> [EXCERPT TO READ]:
******************************

/clearwing-vm

A Java to C++ transpiler project

Primary LanguageJavaGNU General Public License v2.0GPL-2.0

Clearwing VM

Release

About

This is a Java to C++ transpiler based on the CodenameOne Parpar VM. It was created for use in SwitchGDX, the Nintendo Switch Homebrew and Xbox UWP backend for the LibGDX game framework. It features a stripped down runtime library and produces native executables that don't require a VM to run. A minimal example based on Gradle and CMake is provided.

flowchart LR
    Java --> compiler
    Kotlin --> compiler
    compiler(Compiler) --> Bytecode --> Transpiler --> C++ --> cpp_compiler(C++ Compiler) --> Executable
Loading

Features

  • Regex (RegExodus)
  • Basic File I/O
  • Buffers (Direct and ByteBuffer wrappers)
  • Basic threading
  • Reflection (Requires reflection metadata enabled per-class)
  • Java 7 runtime with Java 8 features (lambdas, method references, and default methods)

******************************

> [STATED PROBLEM 1]: Copy a passage verbatim from the Clearwing VM description, beginning at the words "A Java to C++ transpiler project" and ending after "CMake is provided.".
The Clearwing VM description above and the rows that come after it are unrelated.

> [INPUT MATERIAL]:
******************************

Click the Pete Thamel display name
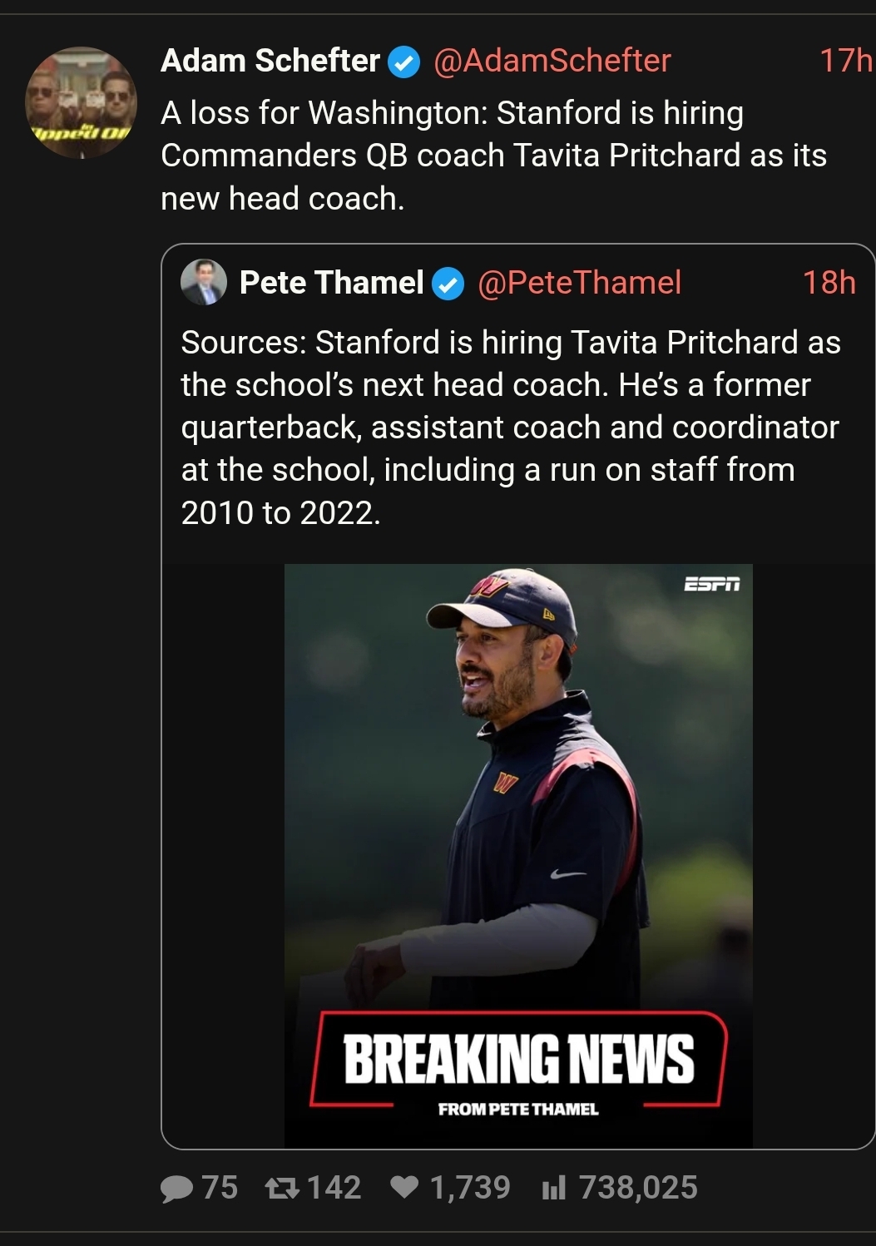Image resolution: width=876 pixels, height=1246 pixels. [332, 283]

******************************

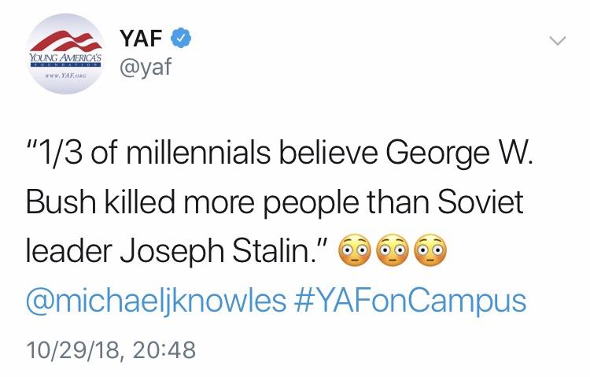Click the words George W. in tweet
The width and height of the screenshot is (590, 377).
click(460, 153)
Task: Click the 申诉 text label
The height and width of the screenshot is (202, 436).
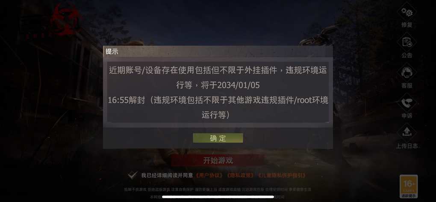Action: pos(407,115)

******************************

> [STATED PROBLEM 2]: Write out the rows verbatim, starting at the line that contains "Click the words George W. in tweet" and stopping after the line that contains "Action: pos(407,115)". Omit the pictures.

> [WORKED ANSWER 1]:
A Java to C++ transpiler project

Primary LanguageJavaGNU General Public License v2.0GPL-2.0

Clearwing VM

Release

About

This is a Java to C++ transpiler based on the CodenameOne Parpar VM. It was created for use in SwitchGDX, the Nintendo Switch Homebrew and Xbox UWP backend for the LibGDX game framework. It features a stripped down runtime library and produces native executables that don't require a VM to run. A minimal example based on Gradle and CMake is provided.

> [WORKED ANSWER 2]:
Click the words George W. in tweet
The width and height of the screenshot is (590, 377).
click(460, 153)
Task: Click the 申诉 text label
The height and width of the screenshot is (202, 436).
Action: pos(407,115)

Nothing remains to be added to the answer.